Ainsi sur l’allèle maternel, l’ICR n’étant pas méthylée, la protéine CTCF interagit avec cette région du locus. Elle va alors empêcher l’action des enhancers sur le promoteur du gène IGF2 ; uniquement le gène H19 sera exprimé (Hark et al., 2000). De plus, l’absence de méthylation des DMR secondaires (DMR1, DMR2) localisées dans le promoteur et le gène d’IGF2 sur ce même allèle réprime également l’expression du gène IGF2 (fig 21B) (Constância et al., 2000). Une acétylation des histones sur cet allèle au niveau du promoteur du gène H19 a également été détectée, permettant ainsi son expression (Grandjean et al., 2001).

A l’inverse, la méthylation de l’ICR sur l’allèle paternel réprime l’expression du gène H19 en provoquant une hyperméthylation de son promoteur et empêche la fixation de la protéine CTCF (Srivastava et al., 2000). Les enhancers vont donc activer l’expression du gène IGF2 à partir de cet allèle. Par ailleurs, la méthylation de l’ICR permet la méthylation des DMR secondaires (DMR1, DMR2), qui vont également activer l’expression d’IGF2 sur cet allèle (Murrell et al., 2001). Ainsi H19 n’est exprimé qu’à partir de l’allèle maternel tandis qu’IGF2 ne l’est qu’à partir de l’allèle paternel (fig 21B).
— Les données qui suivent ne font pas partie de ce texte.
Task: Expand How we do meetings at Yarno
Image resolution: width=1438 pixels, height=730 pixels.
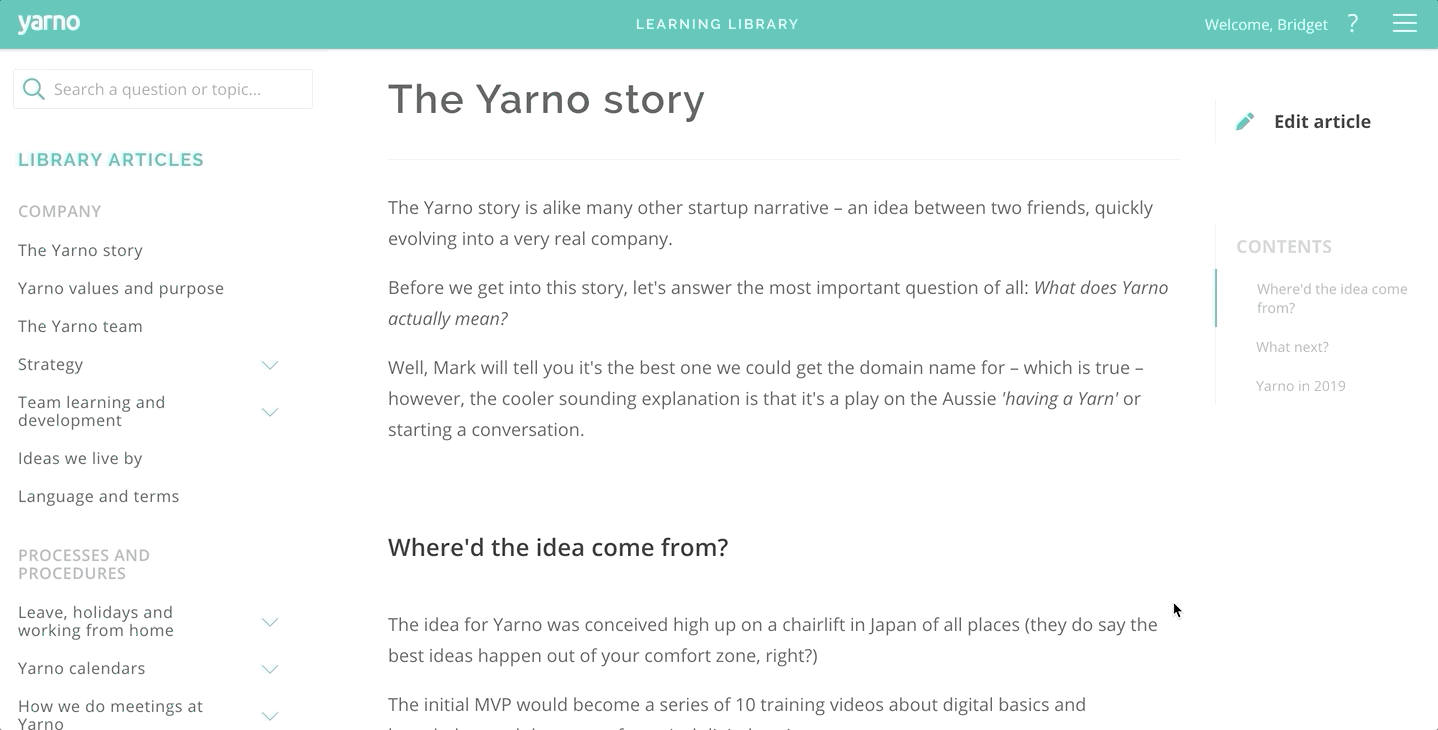Action: pos(270,716)
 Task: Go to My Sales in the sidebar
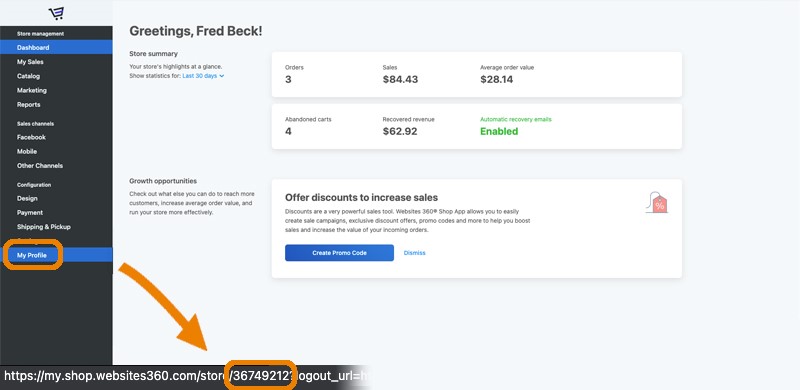pyautogui.click(x=56, y=62)
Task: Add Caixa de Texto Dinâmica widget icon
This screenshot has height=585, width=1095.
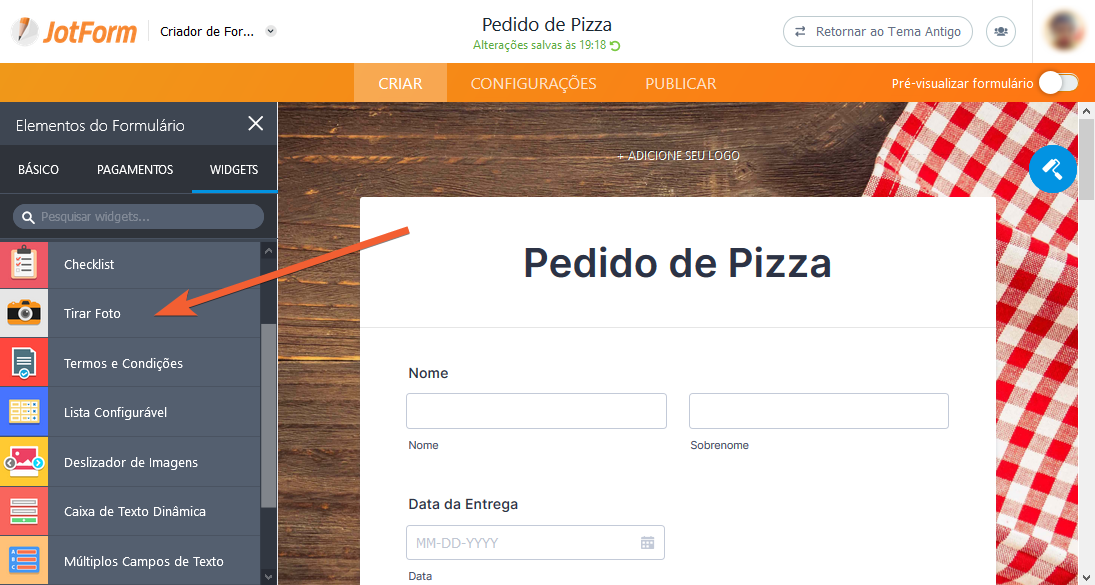Action: [x=24, y=511]
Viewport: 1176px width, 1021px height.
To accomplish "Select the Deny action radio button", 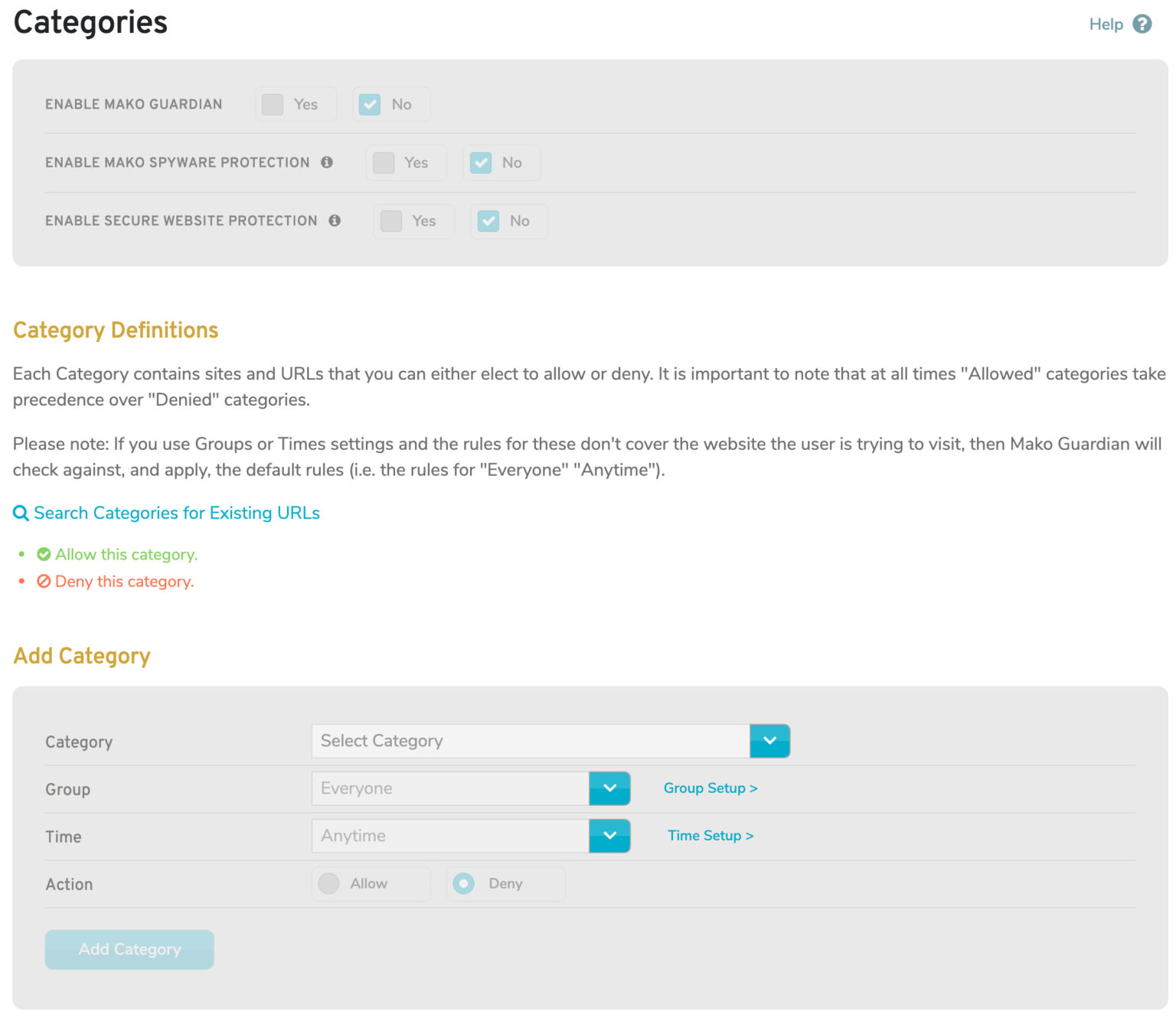I will (x=464, y=883).
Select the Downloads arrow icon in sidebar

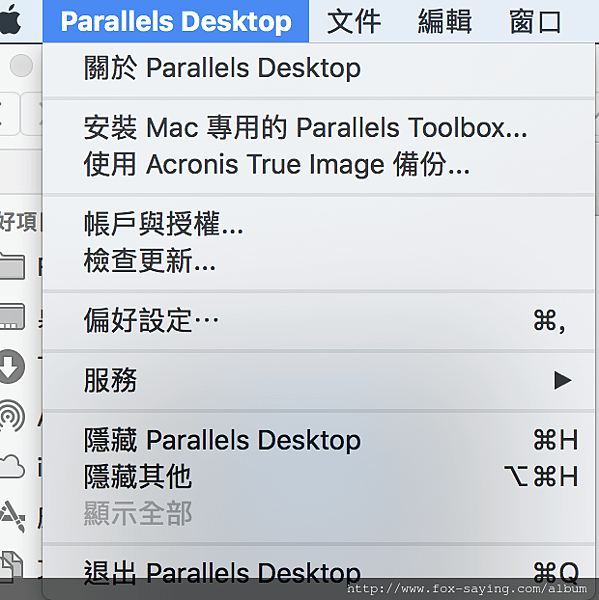[12, 366]
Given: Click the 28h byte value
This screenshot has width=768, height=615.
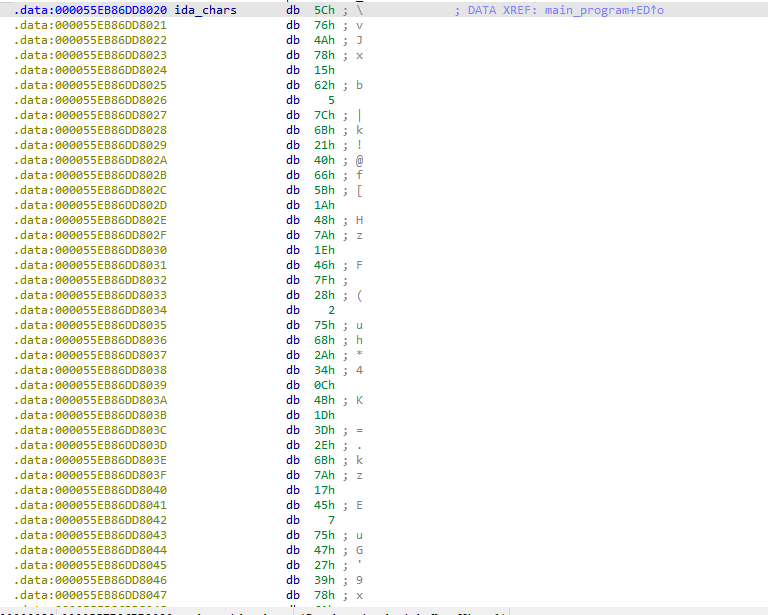Looking at the screenshot, I should (325, 295).
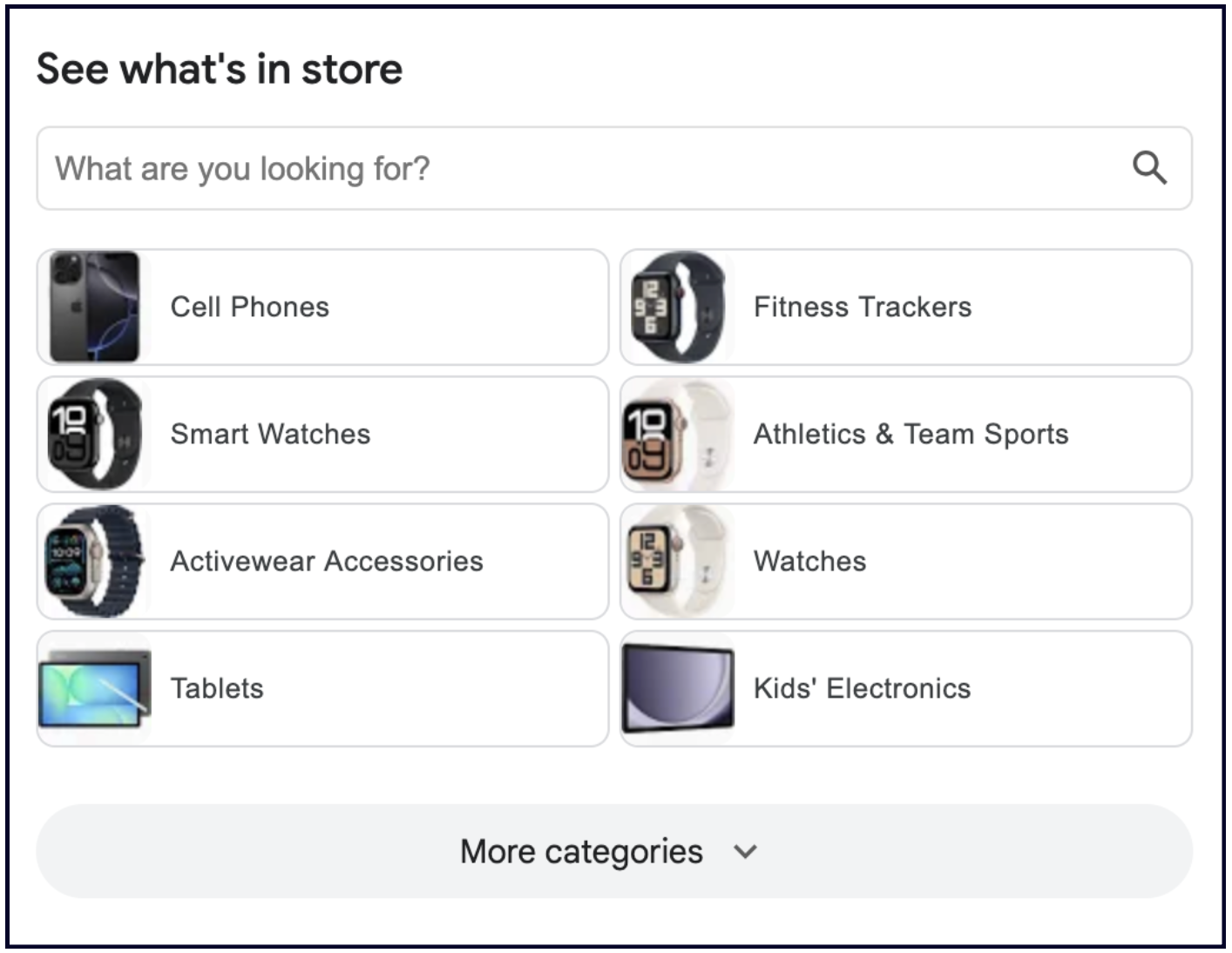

Comme la majorité des gènes soumis à l’empreinte génomique, ces deux gènes (H19 et IGF2) sont fortement exprimés et actifs au cours du développement embryonnaire et fœtal. Leur expression a été localisée dans les tissus dérivés des trois feuillets embryonnaires : endodermique, mésodermique et ectodermique (Hemberger et al., 1998 ; Poirier et al., 1991 ; Lustig et al., 1994). Lors du développement embryonnaire, le profil d’expression spatio- temporel de ces gènes est identique, puisqu’ils sont régulés par des enhancers commun (Ohlsson et al., 1994). A la naissance, ces deux gènes sont largement réprimés excepté dans certains tissus où un niveau basal d’expression subsiste. En effet, le gène H19 est fortement exprimé dans le muscle squelettique (Pachnis et al., 1984 ;Leibovitch et al., 1995 ; Milligan et al., 2000) et un niveau basal subsiste dans les poumons, le cœur, le thymus (Poirier et al., 1991), la glande mammaire (Dugimont et al., 1995 ; Adriaenssens et al., 1998), les glandes surrénales (Liu et al., 1995) et l’utérus (Ariel et al., 1997b). A l’inverse du gène H19 où l’expression est exclusivement d’origine maternelle même à l’âge adulte, une expression biallélique du gène IGF2 est observée dans le foie, le plexus choroïde et les leptoméninges (Ohlsson et al., 1994 ; Feil et al., 1994). Ainsi l’empreinte génomique peut être régulée de façon spatio-temporelle, il s’agit donc d’un mécanisme actif et finement régulé.